The Power of a Good Old Fashioned Sob-Fest

I have two sons, ages eight and six.  In my quest to raise them free of misogynistic tendencies I try to let them cry when they feel the need.  The key word is “try” because sometimes I become impatient and tell them to quit crying like babies. I am after all, a mere mortal and occasionally the screeching is too much for me to handle without earplugs or Xanax or both.

When I am being a good mother and I let them cry it out, I always say to them that they need to let out all the bad stuff so the good feelings have room.  And I’ve believed what I’ve been saying  – as applied to them.  However, in my heart I haven’t truly extended that same courtesy to myself.  Sure I cry.  I tear up at all the stories on Facebook about wounded soldiers and stray puppies.  Every Friday morning on my way to work I am guaranteed to shed a tear listening to StoryCorps on NPR.  I cry when I don’t have money to give the nineteen-year-old meth head standing next to my car as I wait to enter the freeway.  I am an indiscriminate crier.  But I am discreet.  I almost never cry in front of my children.  Except for the time my husband took my youngest for his first haircut (without telling me) and lopped off all his golden baby hair into a crew cut.  I cried.  And stopped speaking to him for three days.  But I digress.

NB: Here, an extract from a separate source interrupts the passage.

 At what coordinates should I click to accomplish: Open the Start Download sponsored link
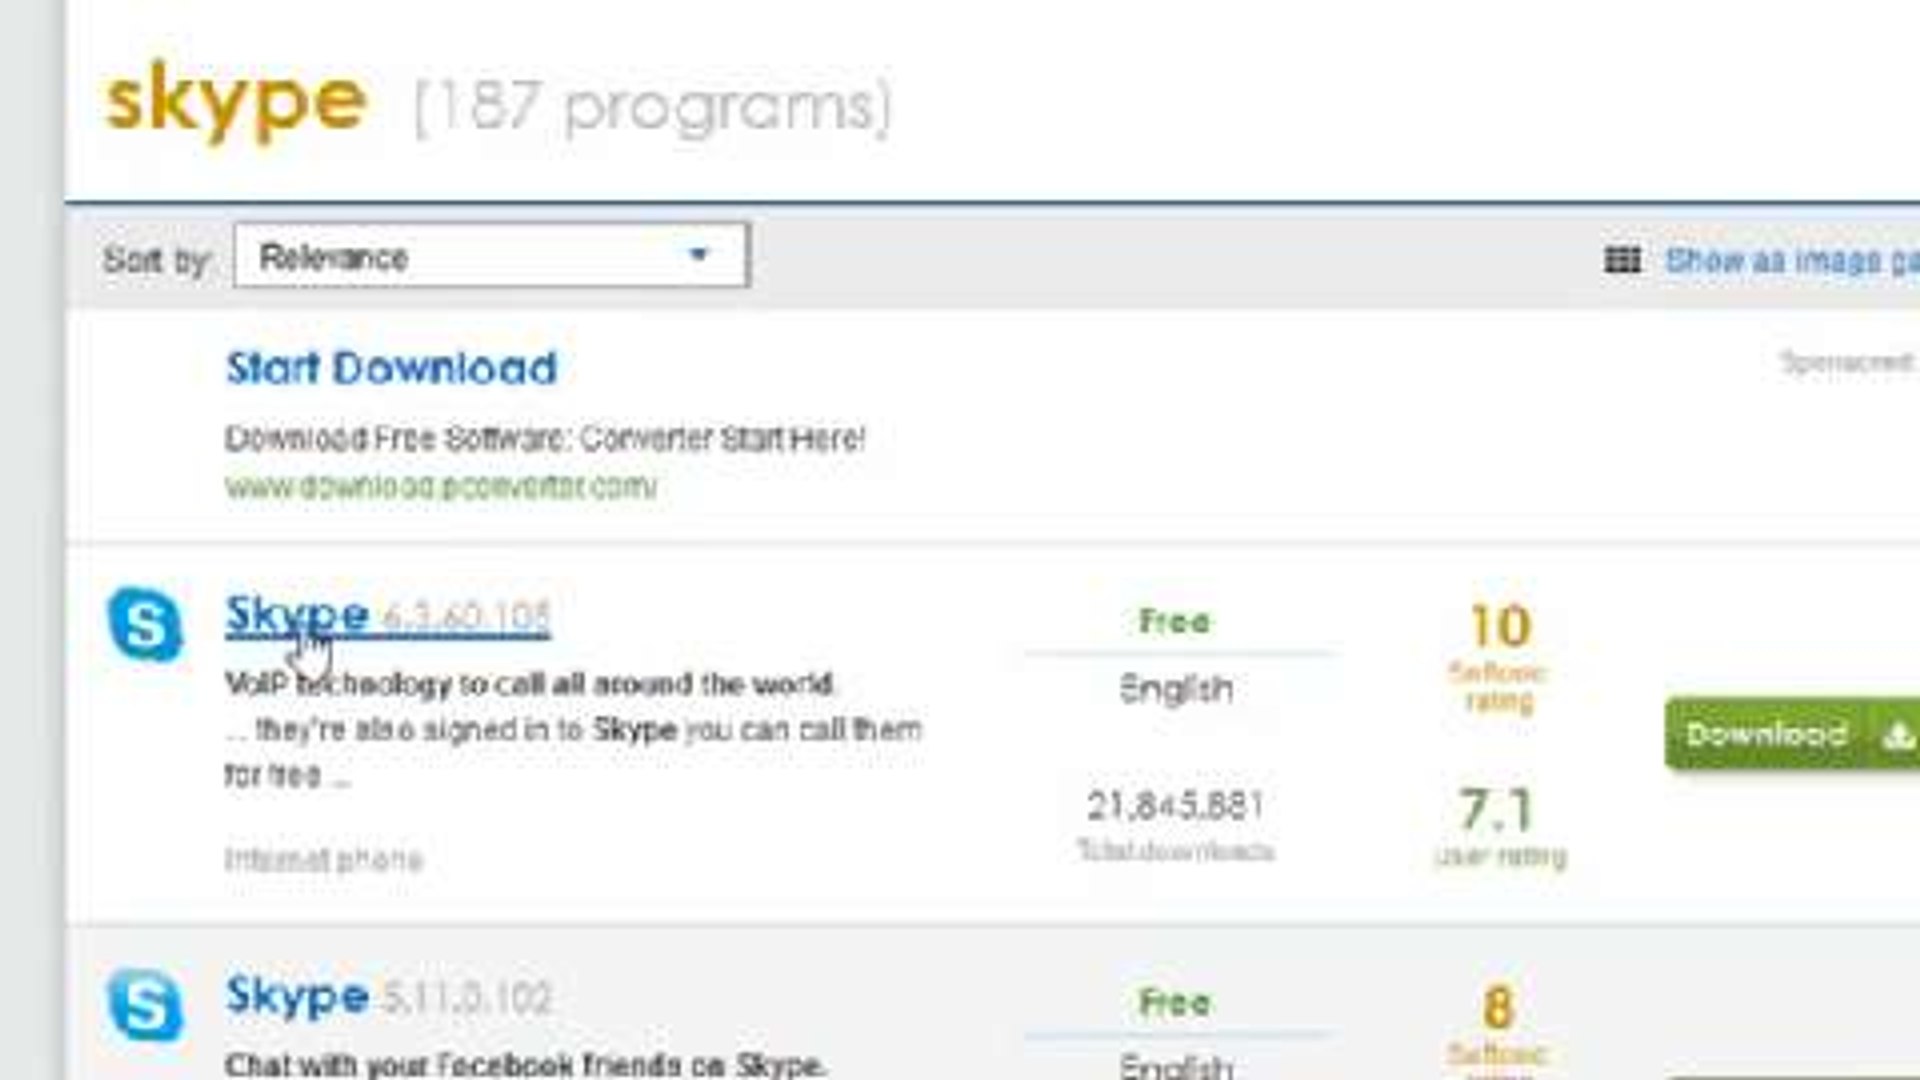click(x=391, y=368)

Even when a cry sneaks up on me it has a definite time limit.  I can’t cry for longer than 3-5 minutes.  And even that seems like an eternity.  I shed a couple of tears, get a runny nose then pull on my big girl panties and get back to being who the world needs me to be – wife, mother, friend, professional.  No I’m going to own this.  It isn’t who the world needs me to be.  It is who I think the world needs me to be.  Strong, tough, together, yet empathetic.

You know where this is going, right?  Don’t you just love the way the universe conspires to teach you how not in control you are?  Ever?  So like all great illusions, mine was busted up at 9:07am last Friday.  I got some bad news.  Sure it was bad.  But it wasn’t anything I hadn’t handled before.  Looking back it could have been the culmination of perfect storm of stressors like having been sick with strep throat for a week (working moms aren’t allowed to get sick, right?), having barely made it through all the self-imposed holiday stress, and having tough news delivered.  A trifecta of challenges that pushed me over the edge.

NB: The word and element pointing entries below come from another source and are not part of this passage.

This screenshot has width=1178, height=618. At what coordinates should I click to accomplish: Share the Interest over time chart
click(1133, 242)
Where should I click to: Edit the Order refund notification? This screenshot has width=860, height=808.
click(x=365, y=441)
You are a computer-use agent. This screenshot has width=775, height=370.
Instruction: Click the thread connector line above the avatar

Because I started crying at 9:07am and I didn’t stop until sometime after 2:00pm.

For real.

I didn’t even know that was physically possible.  I had colic as a baby and I’m fairly certain that was the last time I cried that hard and that long.  I am living proof the body is 90% water.  I’m pretty sure I lost five pounds of water weight that day.

The craziest thing was that none of the usual tricks worked.  I was at  my office which is usually a terrific place to tear up because I can throw myself into any one of a zillion tasks that will take my mind off of whatever is troubling me.  In the spirit of full disclosure I was able to stem the sobbing (but not the movie tears sliding down my face) between 10 and 10:45am while my business partner and I had a conference call with a client.  But as soon as the call was over I was back in my office boo-hooing like some theatrical sixteen-year-old.  I was totally disgusted with myself.  Then I thought  maybe if I meet a friend for lunch I can keep it light and snap myself out of it.  But after one failed attempt at snagging a lunch date (via text so as not to give away what a flipping mess I was) I threw in the towel, called a friend who knew why I was crying and beelined it for her house where I sobbed while drinking half a bottle of Chardonnay, devouring half a bag of organic tortilla chips, and a large slice of her son’s leftover chocolate birthday cake from Niemen Marcus (they deliver food evidently.  You learn something new every day).

That night I went to bed at like 6:30 because I was E-X-H-A-U-S-T-E-D.  My eyes actually hurt.  I was totally disappointed in myself.

But then something magical happened.  I woke up the next day and I felt like Xena: Warrior Princess.  Yes bitches, I was reborn.  Out of that big, sloppy, weepy mess a bad-ass, take-no-prisoners, warrior princess emerged.  If you watch or have read Game of Thrones, envision Daenerys coming out of the burned out rubble with the dragons on her shoulders.  That was me!  Wow I totally sound like some dungeons and dragons geek.

I have an amazing friend who went through something traumatic once and told me that it felt like she had been stacking all these bottles of water up for years and when she went through her bad time she had the courage to just smash them all to pieces.  I finally get it.

So I encourage you to embrace your sadness.  Feel your pain.  And smash your bottles.  Because tears really do let out all the bad stuff so the good feelings have room.